● Instrucciones de trabajo
A. Transcribe del texto sobre Pepe Carretero el fragmento que va desde "La sobria realidad" hasta "su acción representativa.", este último incluido.
B. Traduce al inglés la siguiente oración del texto sobre Pepe Carretero: «Lleva toda su vida pintando lo real, dejando que lo inmediato organice su acción representativa».

● Texto de partida
- - -

La sobria realidad con aplastante personalidad
Diario de las artes
Pepe Carretero | Sala Pescadería | Jerez
Pepe Carretero es artista de larga y consolidada trayectoria. Es pintor de personalidad artística acusada; de esos que tienen una realidad formal apabullante, que sabe lo que quiere hacer y lo lleva a cabo con solvencia y hasta trascendencia creativa. No es artista de medias tintas, sino que sabe argumentar plástica y estéticamente lo que quiere mostrar. Su pintura no deja indiferente y desentraña una sociedad cercana a la que él impone su particularísima visión. Lleva toda su vida pintando lo real, dejando que lo inmediato organice su acción representativa.

- - -

● Líneas proporcionadas

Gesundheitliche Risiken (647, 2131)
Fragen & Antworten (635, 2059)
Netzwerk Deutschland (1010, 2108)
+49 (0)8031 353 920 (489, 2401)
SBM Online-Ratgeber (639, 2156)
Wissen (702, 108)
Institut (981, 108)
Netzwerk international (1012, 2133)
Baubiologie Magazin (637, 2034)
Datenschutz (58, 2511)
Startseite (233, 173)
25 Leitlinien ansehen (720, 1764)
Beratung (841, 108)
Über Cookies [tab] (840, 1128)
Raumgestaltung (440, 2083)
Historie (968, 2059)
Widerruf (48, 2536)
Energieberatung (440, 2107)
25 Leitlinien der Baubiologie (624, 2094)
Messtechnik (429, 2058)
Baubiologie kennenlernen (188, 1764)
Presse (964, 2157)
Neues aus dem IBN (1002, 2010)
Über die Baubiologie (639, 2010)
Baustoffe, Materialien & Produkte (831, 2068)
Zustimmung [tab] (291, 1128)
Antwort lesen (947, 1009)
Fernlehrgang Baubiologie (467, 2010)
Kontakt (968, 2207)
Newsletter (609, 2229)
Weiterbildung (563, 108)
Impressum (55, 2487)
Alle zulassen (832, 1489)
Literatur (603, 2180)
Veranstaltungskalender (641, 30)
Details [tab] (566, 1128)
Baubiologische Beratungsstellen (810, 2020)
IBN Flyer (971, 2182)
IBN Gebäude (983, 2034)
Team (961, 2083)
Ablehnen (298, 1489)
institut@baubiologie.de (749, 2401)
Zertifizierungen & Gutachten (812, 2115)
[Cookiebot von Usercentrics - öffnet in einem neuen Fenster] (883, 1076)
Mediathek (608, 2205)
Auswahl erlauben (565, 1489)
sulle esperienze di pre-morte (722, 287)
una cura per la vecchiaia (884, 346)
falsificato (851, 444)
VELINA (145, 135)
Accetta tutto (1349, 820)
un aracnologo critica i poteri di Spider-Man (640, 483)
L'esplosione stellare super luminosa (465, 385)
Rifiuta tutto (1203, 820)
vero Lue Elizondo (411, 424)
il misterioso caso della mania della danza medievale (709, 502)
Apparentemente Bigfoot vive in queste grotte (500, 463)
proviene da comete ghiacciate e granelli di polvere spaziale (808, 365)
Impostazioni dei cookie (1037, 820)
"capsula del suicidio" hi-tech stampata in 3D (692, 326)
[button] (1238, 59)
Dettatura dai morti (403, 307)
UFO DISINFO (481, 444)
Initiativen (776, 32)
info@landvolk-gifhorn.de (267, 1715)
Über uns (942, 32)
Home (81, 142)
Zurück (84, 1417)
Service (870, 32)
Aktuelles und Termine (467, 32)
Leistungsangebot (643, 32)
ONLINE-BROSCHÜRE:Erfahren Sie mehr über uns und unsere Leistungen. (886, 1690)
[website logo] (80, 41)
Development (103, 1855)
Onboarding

- - -

● Respuestas por tarea
A.
La sobria realidad con aplastante personalidad
Diario de las artes
Pepe Carretero | Sala Pescadería | Jerez
Pepe Carretero es artista de larga y consolidada trayectoria. Es pintor de personalidad artística acusada; de esos que tienen una realidad formal apabullante, que sabe lo que quiere hacer y lo lleva a cabo con solvencia y hasta trascendencia creativa. No es artista de medias tintas, sino que sabe argumentar plástica y estéticamente lo que quiere mostrar. Su pintura no deja indiferente y desentraña una sociedad cercana a la que él impone su particularísima visión. Lleva toda su vida pintando lo real, dejando que lo inmediato organice su acción representativa.

B. He has spent his whole life painting the real, letting the immediate organize his representational action.